Document extract>
◆ ◆ ◆ ◆ ◆

We start by inserting the test functions into the expression for the external forces eq. (\ref{ExternalVariations}) to derive 
\begin{alignat}{1}
D_{\delta \mcu} \meFunc (\mbu _h) _{ext} &= \mIntBCRConf \mt \cdot \left( \delta \mcu _I \mtf \right)  \mdAZero  +  \mIntRConf \rho g \cdot \left( \delta \mcu _I \mtf \right) \mdVZero \\
&= \delta \mcu _I \left( \mIntBCRConf \mt \cdot  \mtf   \mdAZero  +  \mIntRConf \rho g \cdot \mtf \mdVZero  \right)  = \delta \mcu _I \mfextTwo.
\label{fext}
\end{alignat}

As the test functions are polynomials, the surface and volume integrals in (\ref{fext}) can be accurately and efficiently evaluated using numerical integration techniques such as Gaussian quadrature. For an overview on this topic we refer to Zienkiewicz et al. \cite{Zienkiewicz1977}. The resulting external load vector $\mfextTwo$ (sometimes also written as $\mfext$ or $\mfextThree$) denotes the force that acts on each node $\mnode_I$ in the spatial direction $j$. Its length is thus $3 \mnnode$.

Similarly, the discretization of the inertia forces (variation of kinetic energy) (\ref{KineticVariations}) yields
\begin{alignat}{1}
D_{\delta \mcu} \meFunc (\mbu _h) _{kin} &= \mIntRConf \rho \left( \ddot{\mcu}_J \mbf  \right)  \left( \delta \mcu _I \mtf \right)  \mdVZero =  \delta \mcu _I \mIntRConf \rho \mbf \ddot{\mcu}_J    \mtf \mdVZero \\
&=  \delta \mcu_I \left( \mIntRConf \rho \mbf  \mtf \mdVZero \right) \ddot{\mcu}_J = \delta \mcu _I \mmmat_{IJ} \ddot{\mcu}_J.
\label{MassMatrix}
\end{alignat}
The entries of the so called mass matrix $\mmmat_{IJ}$ (sometimes also denoted with $\mmmat$ or $\mmmat_{iIjJ}$) are again computed using numerical integration. The vector $\ddot{\mcu}_J$ (or simply $\ddot{\mcu}$) is the vector of nodal accelerations.

◆ ◆ ◆ ◆ ◆

Things to do>
a – From the passage on discretizing external and inertia forces, reproduce the text starting at the words "Similarly, the discretization" and ending after the words "of nodal accelerations.".
b – In the passage on discretizing external and inertia forces, which numerical integration technique is named as an example for evaluating the surface and volume integrals?

Dataset section>
◆ ◆ ◆ ◆ ◆

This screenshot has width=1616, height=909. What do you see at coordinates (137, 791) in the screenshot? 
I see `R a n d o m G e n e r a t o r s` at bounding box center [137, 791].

◆ ◆ ◆ ◆ ◆

Results for the exercise>
a –
Similarly, the discretization of the inertia forces (variation of kinetic energy) (\ref{KineticVariations}) yields
\begin{alignat}{1}
D_{\delta \mcu} \meFunc (\mbu _h) _{kin} &= \mIntRConf \rho \left( \ddot{\mcu}_J \mbf  \right)  \left( \delta \mcu _I \mtf \right)  \mdVZero =  \delta \mcu _I \mIntRConf \rho \mbf \ddot{\mcu}_J    \mtf \mdVZero \\
&=  \delta \mcu_I \left( \mIntRConf \rho \mbf  \mtf \mdVZero \right) \ddot{\mcu}_J = \delta \mcu _I \mmmat_{IJ} \ddot{\mcu}_J.
\label{MassMatrix}
\end{alignat}
The entries of the so called mass matrix $\mmmat_{IJ}$ (sometimes also denoted with $\mmmat$ or $\mmmat_{iIjJ}$) are again computed using numerical integration. The vector $\ddot{\mcu}_J$ (or simply $\ddot{\mcu}$) is the vector of nodal accelerations.

b – Gaussian quadrature.